From time to time, plaintiff’s counsel takes the position that respondent’s lien is applied to the net proceeds after deduction for plaintiff’s total costs of suit. In Greater New York Mutual Insurance Company v. Calcagno & Associates, A-0900-11T4 (App. Div. September 20, 2012), that very issue was decided.
John Phillips was injured arising from work, and the workers’ compensation carrier paid benefits in the gross amount of $29,733.84. Phillips also sued a third party and recovered $35,000. Greater New York (hereinafter GNY) asserted its full lien. In response, counsel forPhillips requested a lien compromise. GNY refused to compromise its lien and insisted that it was due two thirds of $29,733.84 minus $750 for costs of suit for a balance of $19,073.55.

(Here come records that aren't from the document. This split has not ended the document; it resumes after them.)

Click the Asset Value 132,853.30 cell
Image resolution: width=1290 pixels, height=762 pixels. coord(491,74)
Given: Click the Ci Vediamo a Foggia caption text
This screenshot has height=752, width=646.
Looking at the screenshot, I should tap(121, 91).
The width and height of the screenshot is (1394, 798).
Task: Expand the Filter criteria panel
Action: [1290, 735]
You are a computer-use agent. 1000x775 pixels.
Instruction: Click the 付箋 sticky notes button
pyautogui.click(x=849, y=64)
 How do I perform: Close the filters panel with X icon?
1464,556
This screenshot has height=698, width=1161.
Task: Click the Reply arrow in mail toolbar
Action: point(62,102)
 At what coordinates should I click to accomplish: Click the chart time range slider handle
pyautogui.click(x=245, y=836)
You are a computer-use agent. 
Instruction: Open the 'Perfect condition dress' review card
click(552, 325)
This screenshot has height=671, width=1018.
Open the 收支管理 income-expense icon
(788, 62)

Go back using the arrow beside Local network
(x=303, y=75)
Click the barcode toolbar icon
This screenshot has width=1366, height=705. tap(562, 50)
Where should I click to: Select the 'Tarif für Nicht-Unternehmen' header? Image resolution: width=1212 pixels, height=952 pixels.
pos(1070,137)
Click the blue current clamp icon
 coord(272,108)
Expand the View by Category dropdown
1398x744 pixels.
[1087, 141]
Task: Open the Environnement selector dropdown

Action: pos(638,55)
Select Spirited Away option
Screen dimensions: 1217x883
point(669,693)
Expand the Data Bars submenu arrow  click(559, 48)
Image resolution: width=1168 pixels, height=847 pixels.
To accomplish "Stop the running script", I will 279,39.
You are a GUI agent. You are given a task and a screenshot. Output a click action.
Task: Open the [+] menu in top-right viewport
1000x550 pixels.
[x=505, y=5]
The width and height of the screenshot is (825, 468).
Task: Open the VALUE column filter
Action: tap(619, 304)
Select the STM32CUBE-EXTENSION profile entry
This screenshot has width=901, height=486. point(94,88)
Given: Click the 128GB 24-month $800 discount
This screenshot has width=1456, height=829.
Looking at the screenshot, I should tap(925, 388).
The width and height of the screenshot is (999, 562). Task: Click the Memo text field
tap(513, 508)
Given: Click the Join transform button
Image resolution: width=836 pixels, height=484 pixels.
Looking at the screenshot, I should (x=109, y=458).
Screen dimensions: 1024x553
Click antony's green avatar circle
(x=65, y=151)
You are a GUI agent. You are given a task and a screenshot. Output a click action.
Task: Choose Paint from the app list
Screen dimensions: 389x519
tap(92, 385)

Calcagno & Associates, counsel for Phillips, did not pay $19,073.55. Instead the law firm sent a check to GNY for $14,821.85 after deducting $12,767.23 for “disbursements of suit.” GNY then sued for the balance of $4,251.70.
The trial judge ruled that the New Jersey subrogation statute (N.J.S.A. 34:15-40) is clear on its face in stating that costs of suit are limited to $750. Counsel for Phillips appealed and argued that N.J.S.A. 2A:13-5 governing attorney’s liens had priority over a workers’ compensation lien. Counsel also argued that the carrier’s lien only attached to the net settlement proceeds in the third party action.
The Court rejected these arguments. “N.J.S.A. 2A:13-5 is irrelevant to this matter, and defendants cite no authority for the proposition that this statute has priority over a workers’ compensation lien pursuant to N.J.S.A. 34:15-40.” The Court further held, “Here, the third party tortfeasor or his insurance carrier paid Phillips $35,000 to settle the negligence lawsuit. The employer’s liability, therefore, was based on that sum, not the net sum.”
The Court said that GNY was entitled to its full two thirds minus $750 or $19,073.55. It said that Phillips’ lawyer could seek reimbursement of the litigation costs in excess of $750 from Phillips pursuant to their retainer agreement.
Carriers and third party administrators encounter this issue fairly often, so this decision is a useful one. While the workers’ compensation statute may provide an unrealistically low allowance for costs in a third party action, this is a statutory matter that the Legislature alone can change.